Low-Budget Sewage Overflow Monitoring

Sewage overflows in headwater catchments are critical, mostly not well monitored point sources for many pollutants such as oxygen depleting substances, pharmaceuticals or heavy metals. The outlets are often located at places where no connection to the power grid is available, hence it is often necessary to provide deployed sensors or sampling devices with mobile power sources like car-batteries. In addition, autosamplers or on-line sensors are expensive devices. For these reasons, a proper monitoring strategy, including water quality parameters in these structures is often complicated to implement and from an economical point of view not reasonable. Therefore, we combined two low-budget DIY devices, a modified Zurich sequential sampler for time-discrete rainfall samples and Stream Temperature, Intermittency, and Conductivity loggers (STIC), to build a low-budget monitoring system being able to take time-discrete samples from sewage overflow. Our modified sampler collects 12 samples in a row, with variable volumes from 0.25 to 0.5 L. In each bottle a STIC was implemented. The STICs start to measure a conductivity higher than zero as soon as water starts to flow into the bottle. This allows for a clear assignment between sample and time. We called this sampler the Sewage Overflow Monitoring Sampler (SOMS).

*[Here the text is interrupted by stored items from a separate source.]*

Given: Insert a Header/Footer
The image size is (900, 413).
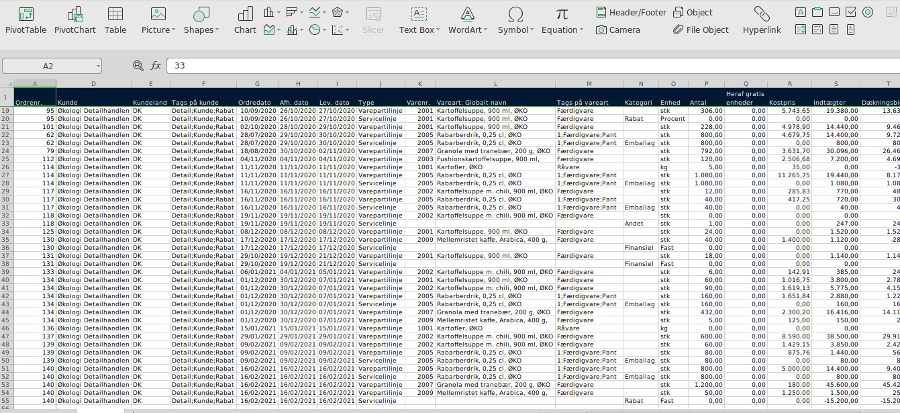Looking at the screenshot, I should coord(631,12).
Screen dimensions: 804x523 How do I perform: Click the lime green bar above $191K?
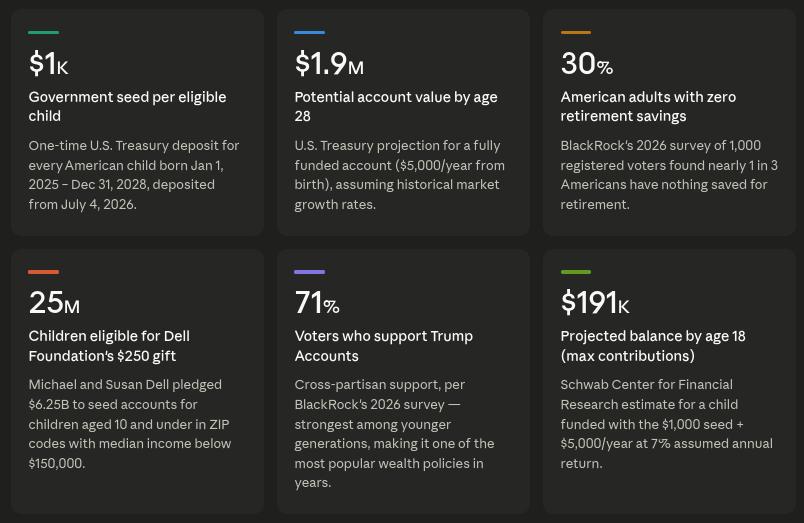click(x=575, y=272)
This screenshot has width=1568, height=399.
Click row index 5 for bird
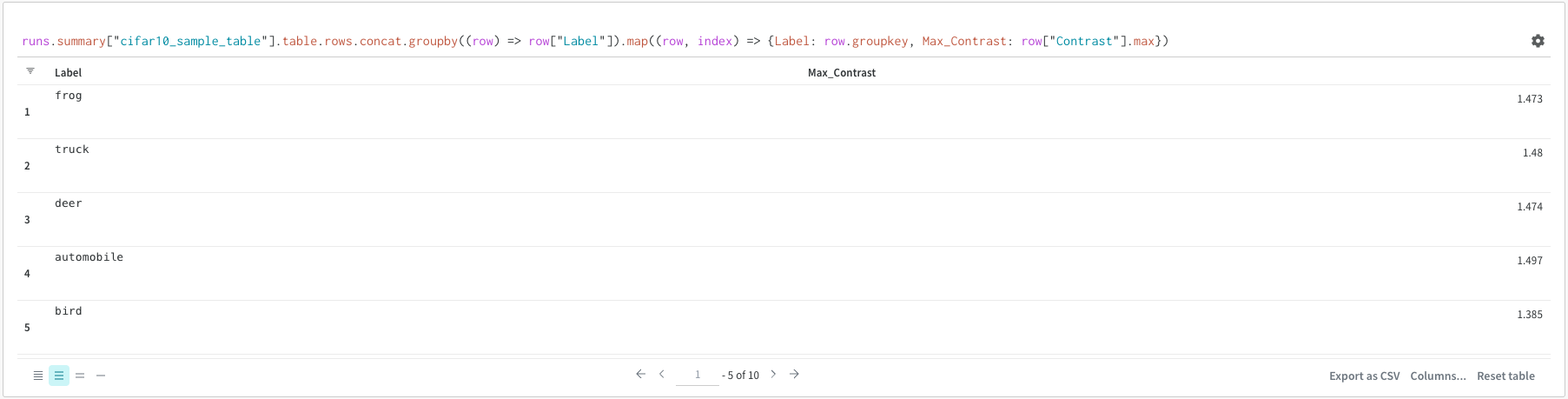click(27, 328)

Though the probe volume and the time period for sampling is strongly limited, concentration variations, including peak concentrations, in sewage overflows are expected to be measured right at the beginning of an event (first flush) and should be therefore covered by the sampler. First laboratory tests were successful. In the next step the monitoring system will be implemented on a field side.

Depending on the scientific question of the study, the SOMS can be complemented in the field by either another STIC logger or a pressure probe. The STIC logger is located at the bottom of the canal. This allows the detection of the duration of the overflow event. By installing a pressure probe the discharge can be approximated as long as gradient and the geometry of the canal is known.